**Challenges:**
**a.** According to the judgment text, on what date was leave granted to the ex parte applicant to apply for judicial review orders?
**b.** Continue the judgment text from the point where it stops.

**Source extract:**
=-=-=-=-=

Republic v Baringo County Government & another; Yator (Exparte Applicant) [2023] KEELC 22639 (KLR) | Land Adjudication | Esheria

Republic v Baringo County Government & another; Yator (Exparte Applicant) [2023] KEELC 22639 (KLR)

Full Case Text

Republic v Baringo County Government & another; Yator (Exparte Applicant) (Environment and Land Judicial Review Case E002B of 2022) [2023] KEELC 22639 (KLR) (20 February 2023) (Judgment)

Neutral citation: [2023] KEELC 22639 (KLR)

Republic of Kenya

In the Environment and Land Court at Iten

Environment and Land Judicial Review Case E002B of 2022

L Waithaka, J

February 20, 2023

Between

Republic

Applicant

and

Baringo County Government

1st Respondent

Deputy County Commissioner, Baringo

2nd Respondent

and

Simon K Yator

Exparte Applicant

Judgment

1. Pursuant to leave granted on 6th April 2022 to the ex parte applicant to apply for judicial review orders of Certiorari, Prohibition and Mandamus in respect of the decision of the Deputy County Commissioner (DCC) Baringo Central (2nd respondent herein) made on 4th March 2022 in appeal to the Minister case No.116 of 1996, the ex parte applicant filed the notice of motion dated 7th April 2022 seeking an order of Certiorari to remove to this court for the purpose of being quashed the decision of the 2nd respondent in the said appeal over plot No.624 Kapchomuswo “A” Adjudication (suit land); an order of Prohibition to prohibit the 2nd respondent from transferring and registering the suit land to the County Government of Baringo (1st respondent) and an order of Mandamus to compel the 1st and 2nd respondent to compel the Land Registrar Baringo County to register the suit land to him. The ex parte applicant also seeks an order of permanent injunction to restrain the respondents whether acting by themselves, their agents, officers or any other person whomsoever, from interfering with the suit land.

=-=-=-=-=

**Dataset section:**
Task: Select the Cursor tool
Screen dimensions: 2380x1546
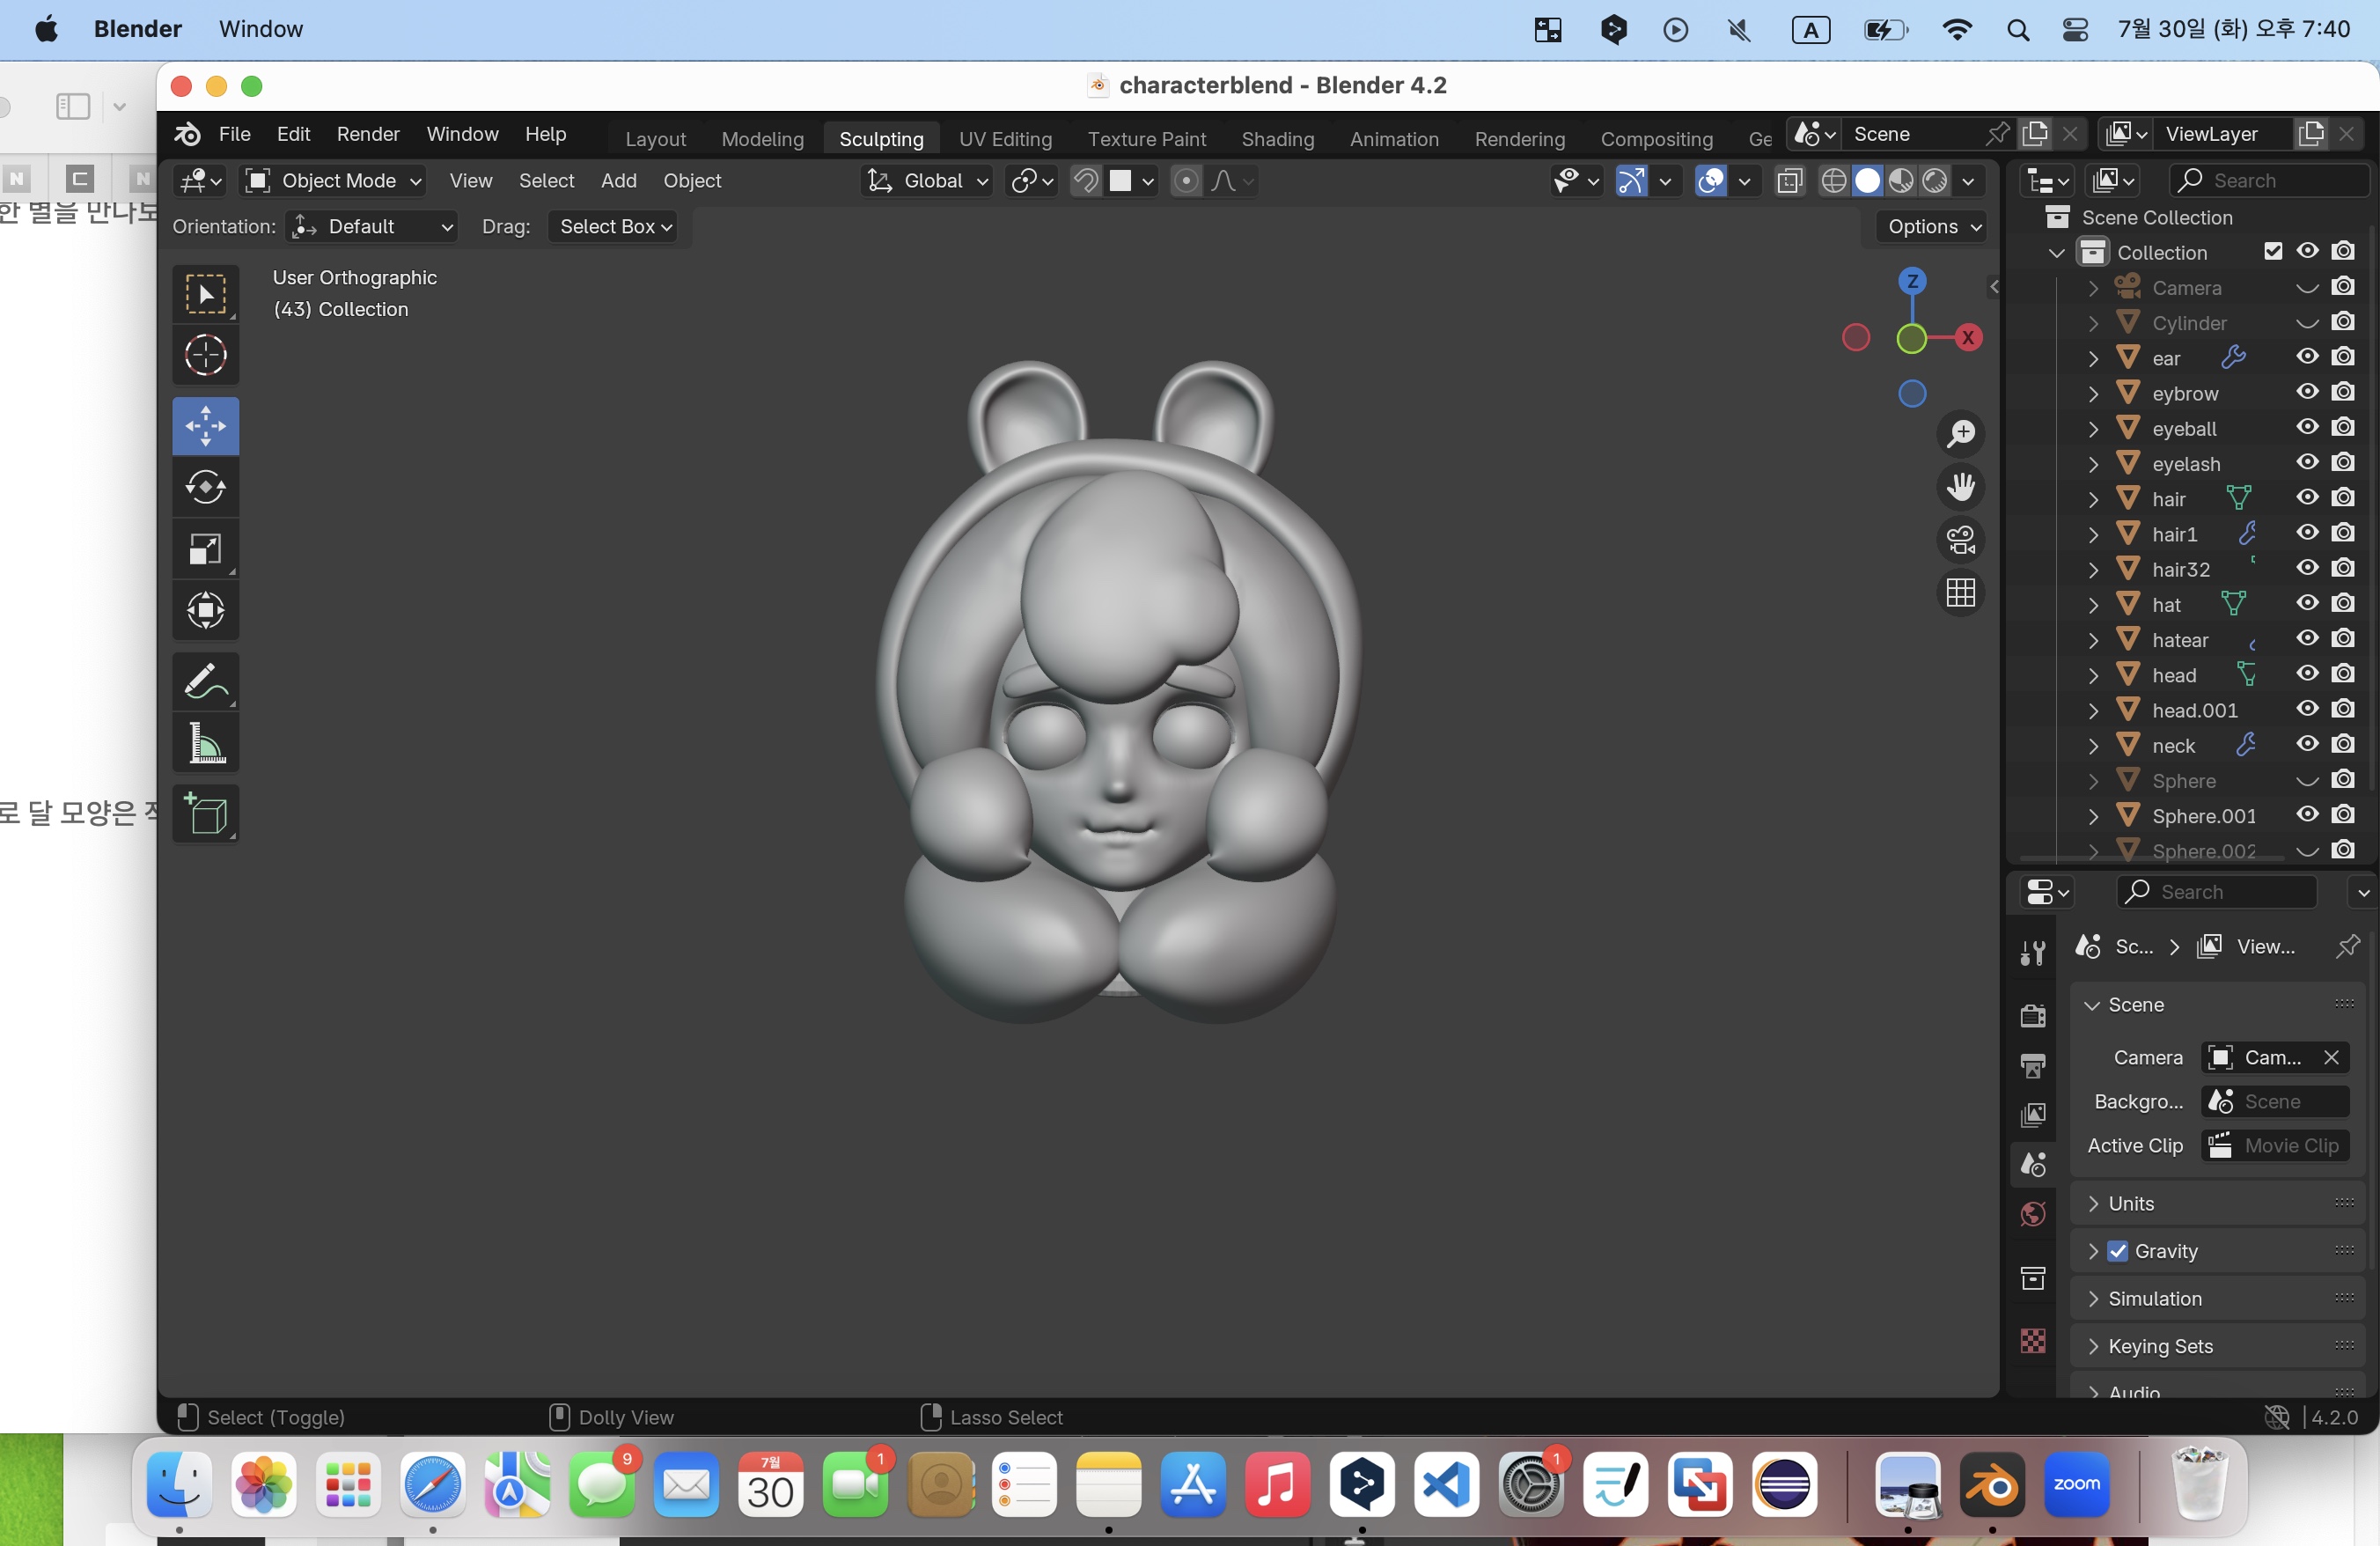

=-=-=-=-=

**Responses to the exercise:**
**a.** 6th April 2022

**b.**
2. The application is based upon the grounds set out in the statutory statement and the verifying affidavit of the ex parte applicant accompanying the application for leave sworn on 1st April, 2022. These are that the suit land belonged to his grant parents; that the suit land has never been a public utility; that the community requested for a small portion of the suit land to construct a cattle dip and that the suit land was demarcated as a cattle dip without his input or consideration of his input.

3. The ex parte applicant contends that there is no proof that his father donated the entire suit land; that the area allegedly donated is very big for the purpose for which it was allegedly donated; that the decision of the Land Adjudication Officer (LAO) was hurriedly made; that no investigations were done to find out whether due process was followed in setting aside the suit land as a public utility plot and that it was unfair to set aside 10 acres of the suit land as public utility without compensation.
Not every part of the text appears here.